Actions to take
1 – In the sugar shack ride account, what name is given to the area of upper western Massachusetts with more fields and cattle than people?
2 – Carry on the sugar shack ride account from its final sentence.

Provided text
=======

Let me tell you about a ride I did this past weekend.

It looked like this.

My friends and I are trying to make March riding better by biking to sugar shacks. For those of you who don't know a sugar shack is essentially a home run business where families tap their Sugar Maple trees, harvest the sap, boil it down to make syrup, and then have a little restaurant where they serve pancakes and the like; anything that can be doused in wonderful, real maple syrup. I didn't even know these existed until I moved to the Pioneer Valley, and boy was I missing out. We ride to these sugar shacks and then eat our weight in pancakes. There are so many in western Mass that you can literally do a Tour de Sugar Shack.

Ride to eat.

We make these rides long, because damnit we are going to earn those pancakes and earn them hard. The day's ride had a sugar shack scheduled in for the two hour turn around point. I knew the sugar shack was far up into the Hilltowns (which I will explain in a moment), I knew it was two hours away, I just didn't know how intense those two hours would be, or how much elevation we would gain. 

Most of the time the best sugar shacks are the ones that are up in what we call the Hilltowns. The area of upper western Massachusetts where there are more fields and cattle than people, and where life is probably simpler. I envision the people who live here as either really nice grandmas on porches, or grandmas with shotguns on porches. It could go either way really. Also, as I know my friend Evan (who is from the Hilltowns) is going to protest this description, I will admit that there are exceptions to my vision.

=======

Supplied material
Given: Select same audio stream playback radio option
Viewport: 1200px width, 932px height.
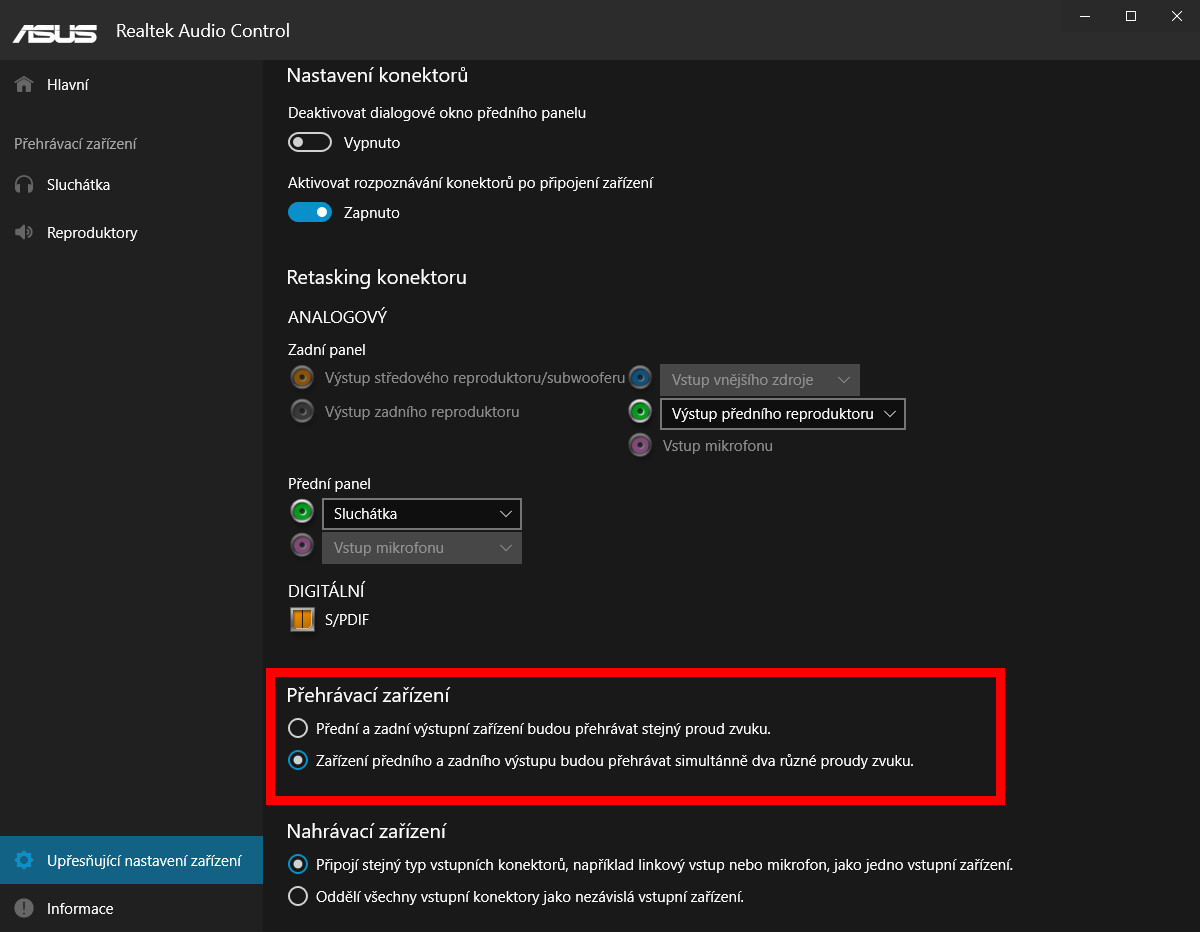Looking at the screenshot, I should pos(298,728).
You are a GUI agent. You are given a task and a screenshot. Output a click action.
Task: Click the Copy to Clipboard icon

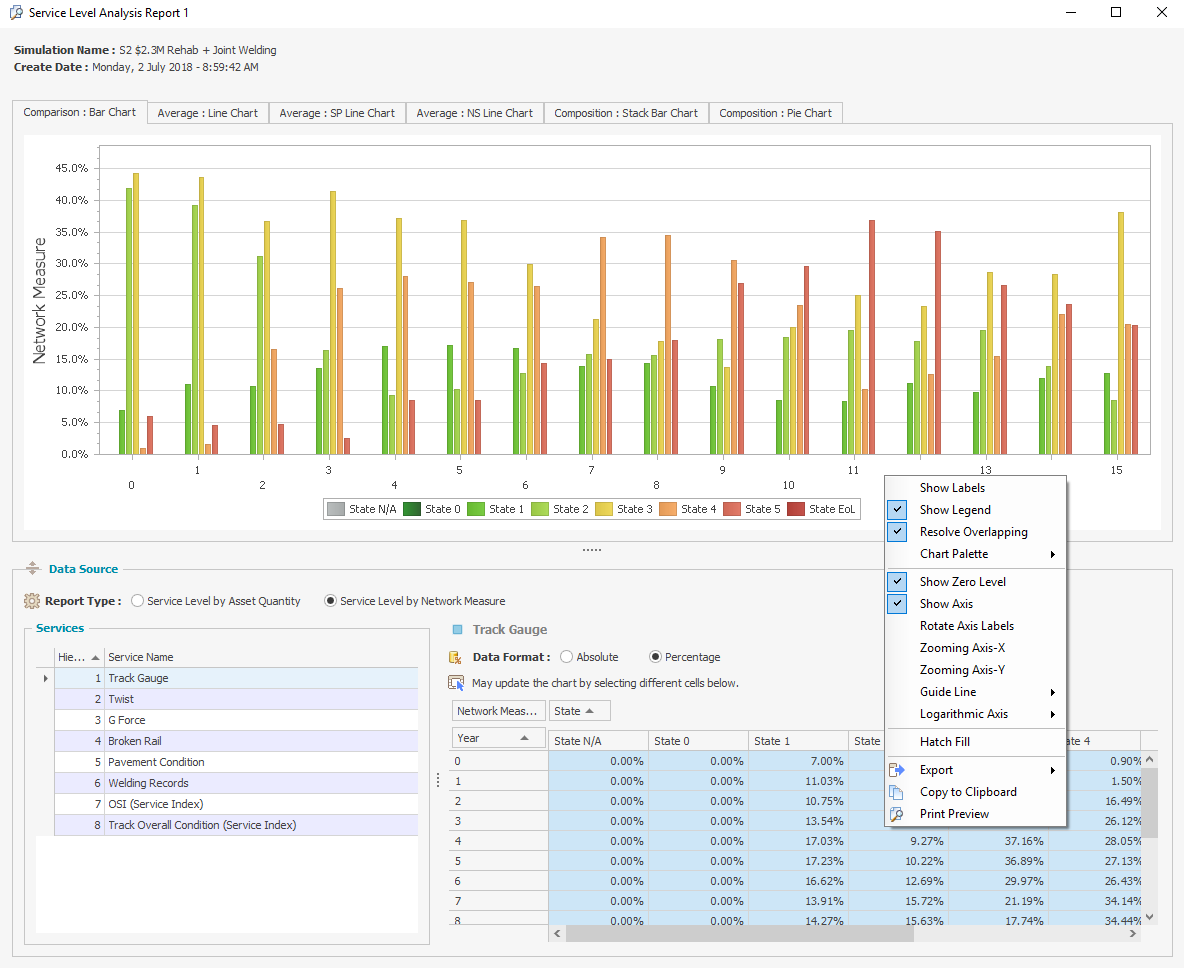(898, 792)
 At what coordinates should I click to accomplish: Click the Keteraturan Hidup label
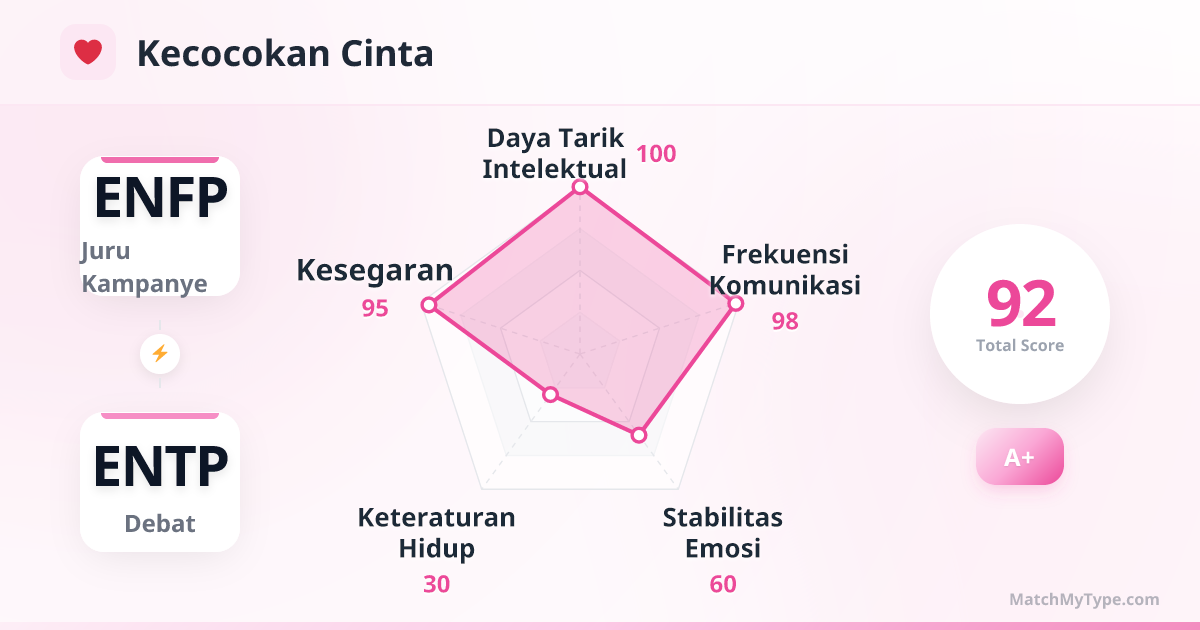tap(436, 533)
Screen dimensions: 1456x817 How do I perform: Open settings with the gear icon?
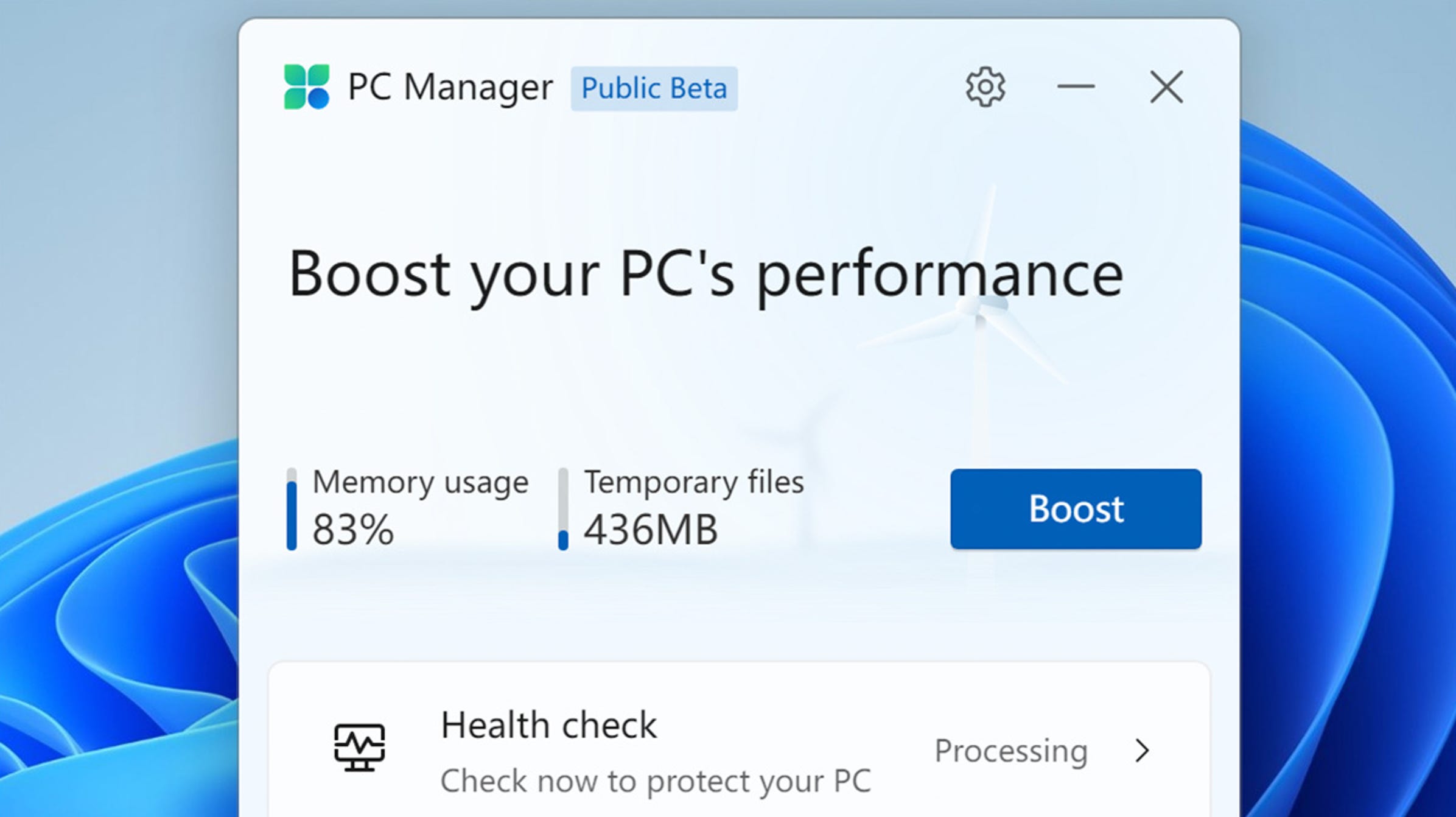[985, 87]
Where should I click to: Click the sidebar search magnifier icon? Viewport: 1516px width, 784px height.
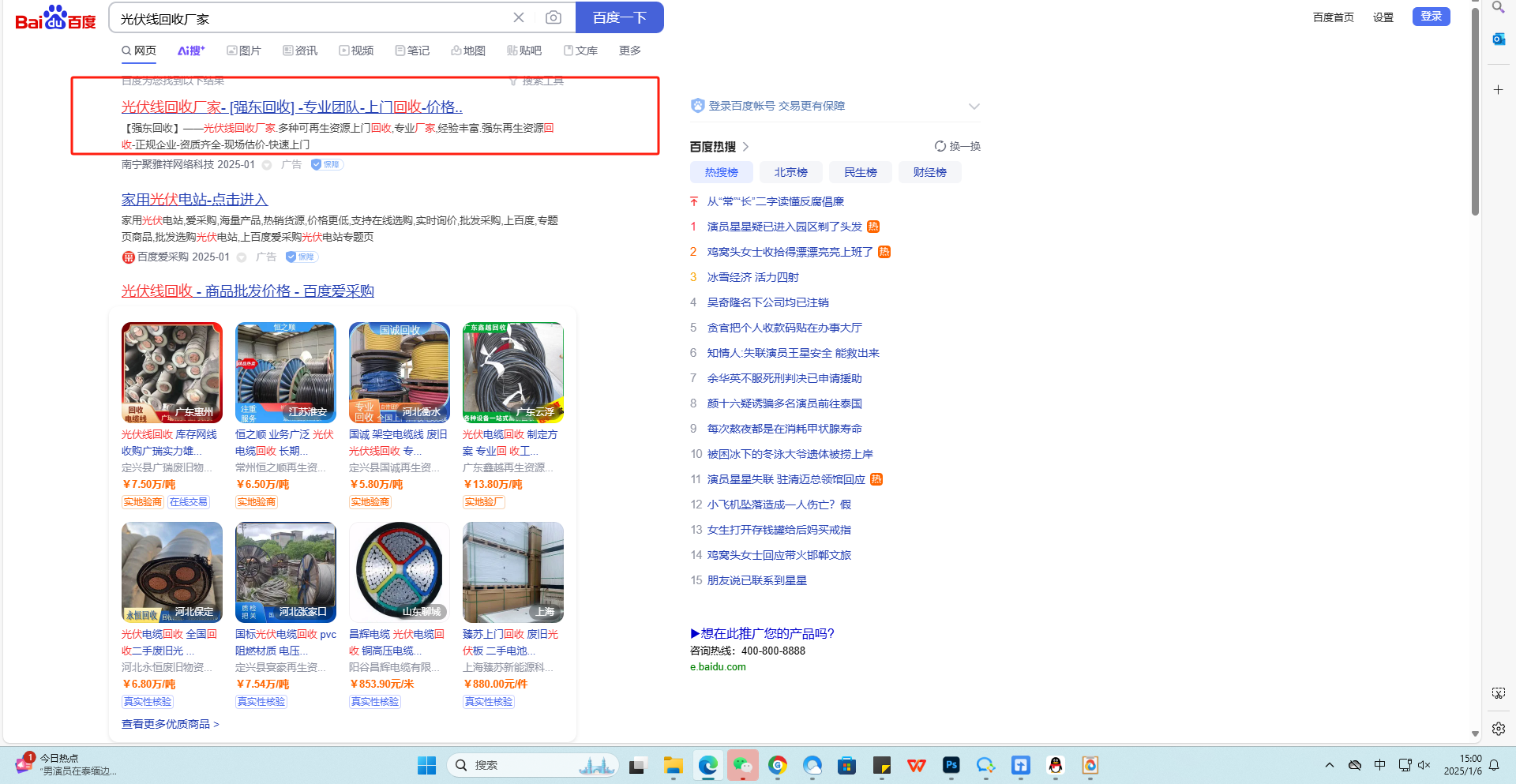(x=1498, y=8)
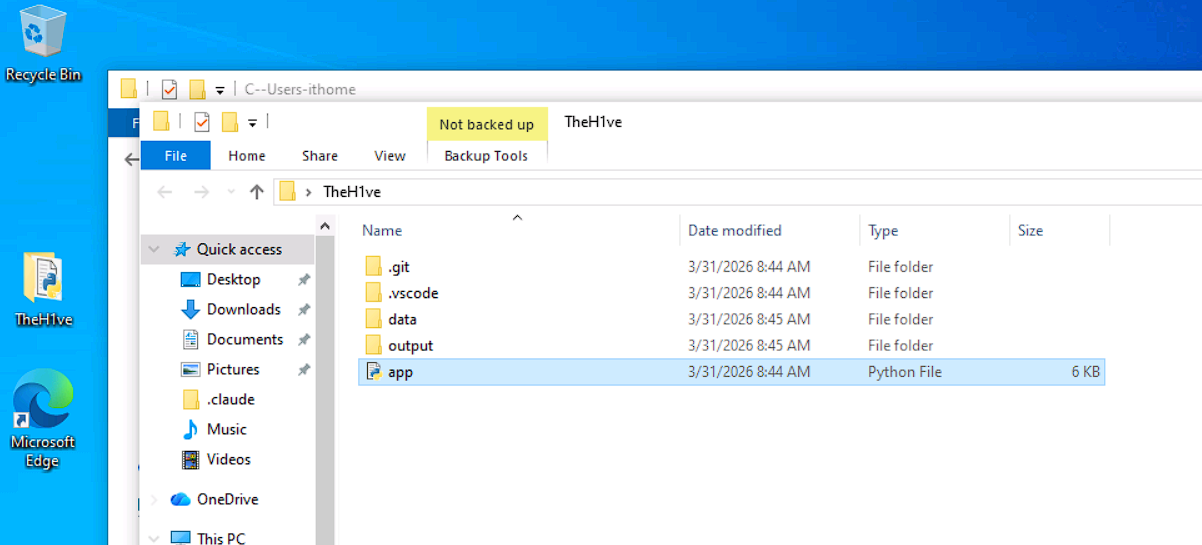Sort by Name column header

[x=517, y=231]
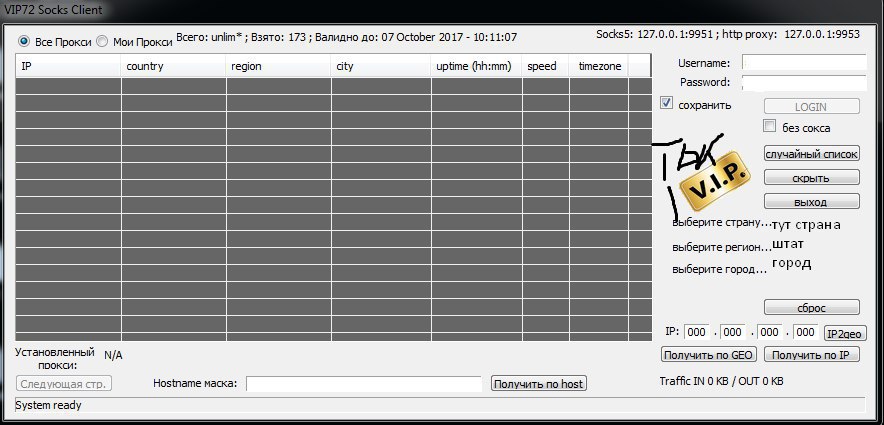
Task: Select the Мои Прокси radio button
Action: pos(102,42)
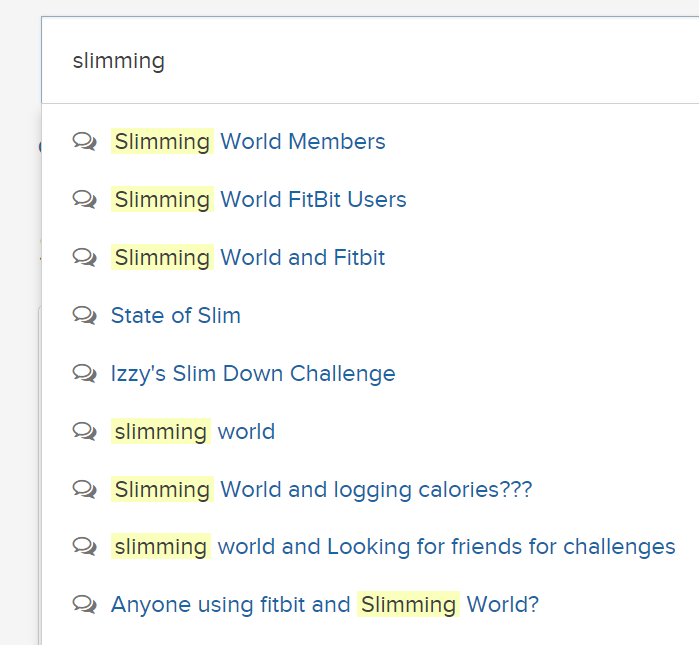Click highlighted 'Slimming' in first suggestion
This screenshot has height=645, width=699.
pos(162,142)
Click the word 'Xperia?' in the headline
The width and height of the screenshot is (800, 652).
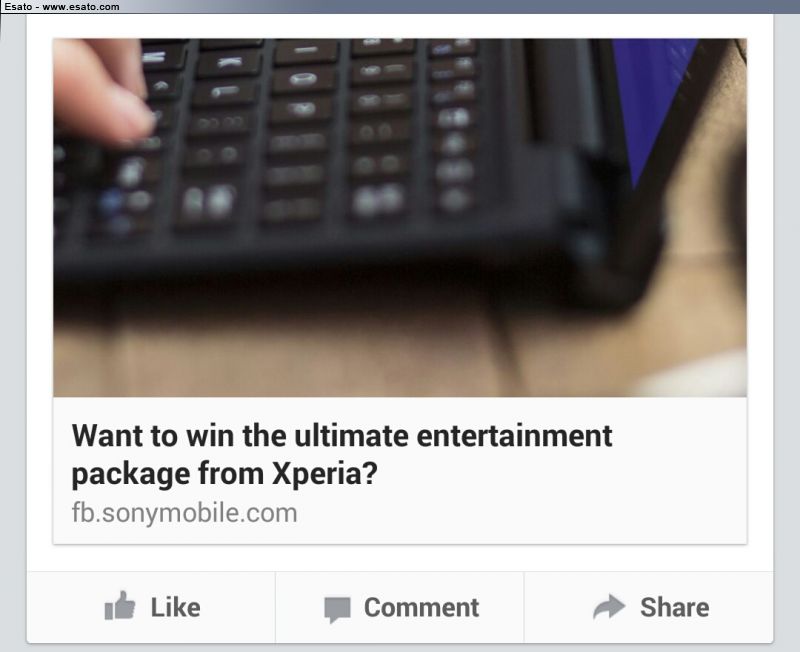click(325, 474)
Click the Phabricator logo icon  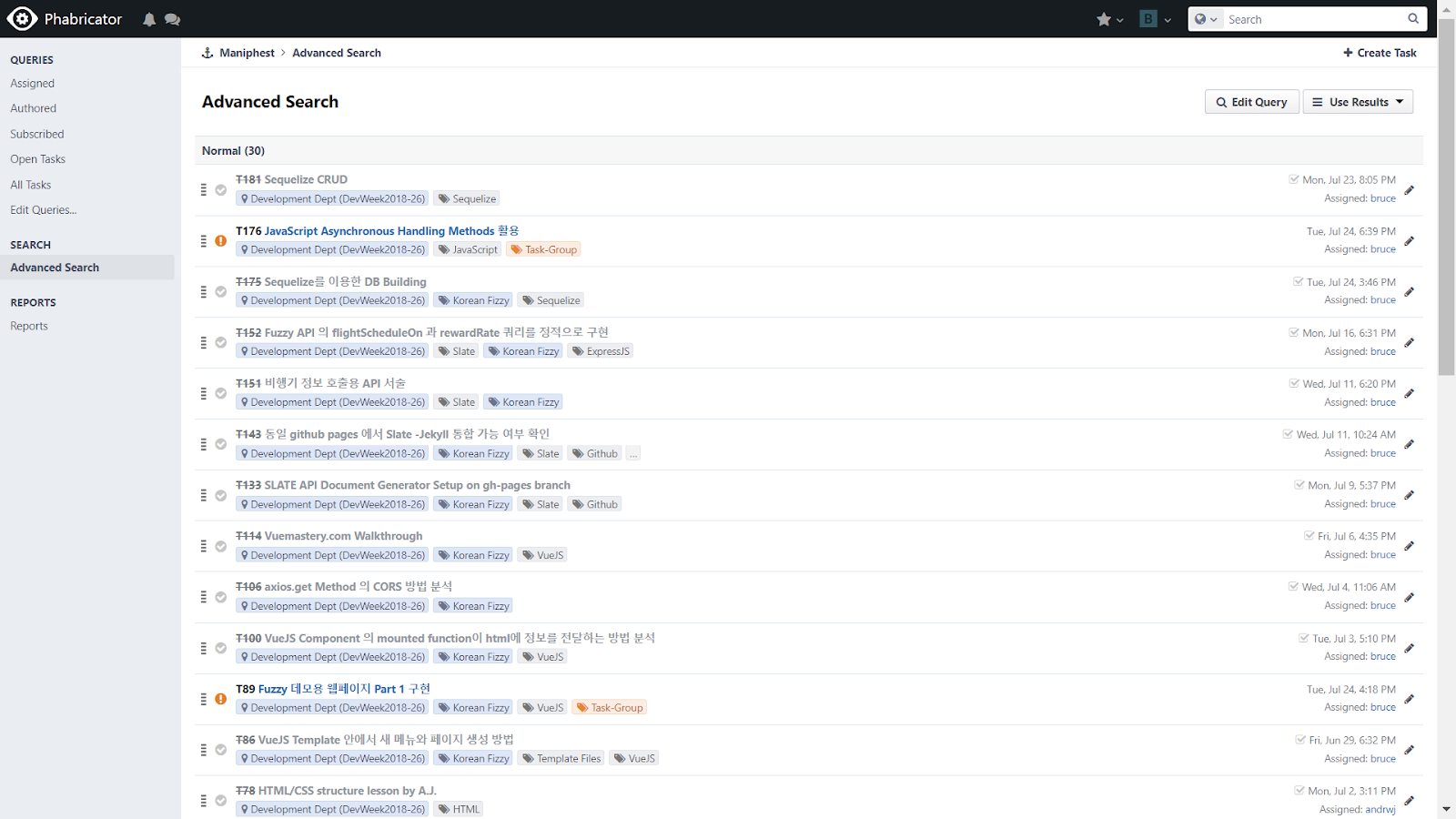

=======

Expected answers
1 – The Hilltowns.

2 –
As the name depicts, there are a lot of HILLS in the Hilltowns, so this past weekend, our sojourn into them totaled a cool 5700 feet of climbing. Some of it on stuff like this. It gets mushy.
The point of no return.


Even so, spirits were pretty high when we rolled into South Facing Farm in Ashfield, Massachusetts, hungry, but still pretty fresh. South Facing Farm like all sugar shacks in western Mass produces, by hand, glorious real maple syrup. As you all know the real stuff is usually pretty expensive, so this is really the only time at a restaurant where you can FLOOD your food with it, which we all do, liberally.

I think I made some lewd remark while this was happening.

These sugar shacks are not shacks at all, but usually homey, family run places, with videos that look like they were shot in the 90s about how to tap trees. Surprsingly, these folks are usually pretty unruffled when they see twelve spandex-clad, tired, cold lunatics walking through their door.

Happy, full and warm!

 They feed us, and then roll us out the door, but starting up again after being in the warmth of the sugar shack is awful. It's cold outside, and windy, and despite the fact that the calendar says it is spring the ground is covered in snow. The worst of this is that you're a little sweat soaked and you know with every fiber of your shivering being that it's two hours home, two hours down. Brr.

This was too much for Colin.


We had climbed pretty far up, and unfortunately for our cold little bodies and all the blood digesting piles of pancakes in our stomachs we all realized just how high up when we hit THIS.
I don't even...

THIS is the craziest, most wind-blown road I have ever seen on a road ride. It looked like we had climbed into another dimension. The wind had kicked up so much snow that the road, previously plowed, was coated in what looked like fresh powder, so thick it clogged our forward progress like cylocross mud. We all ended up walking. Not so good for road cleats.

So many clogged cleats.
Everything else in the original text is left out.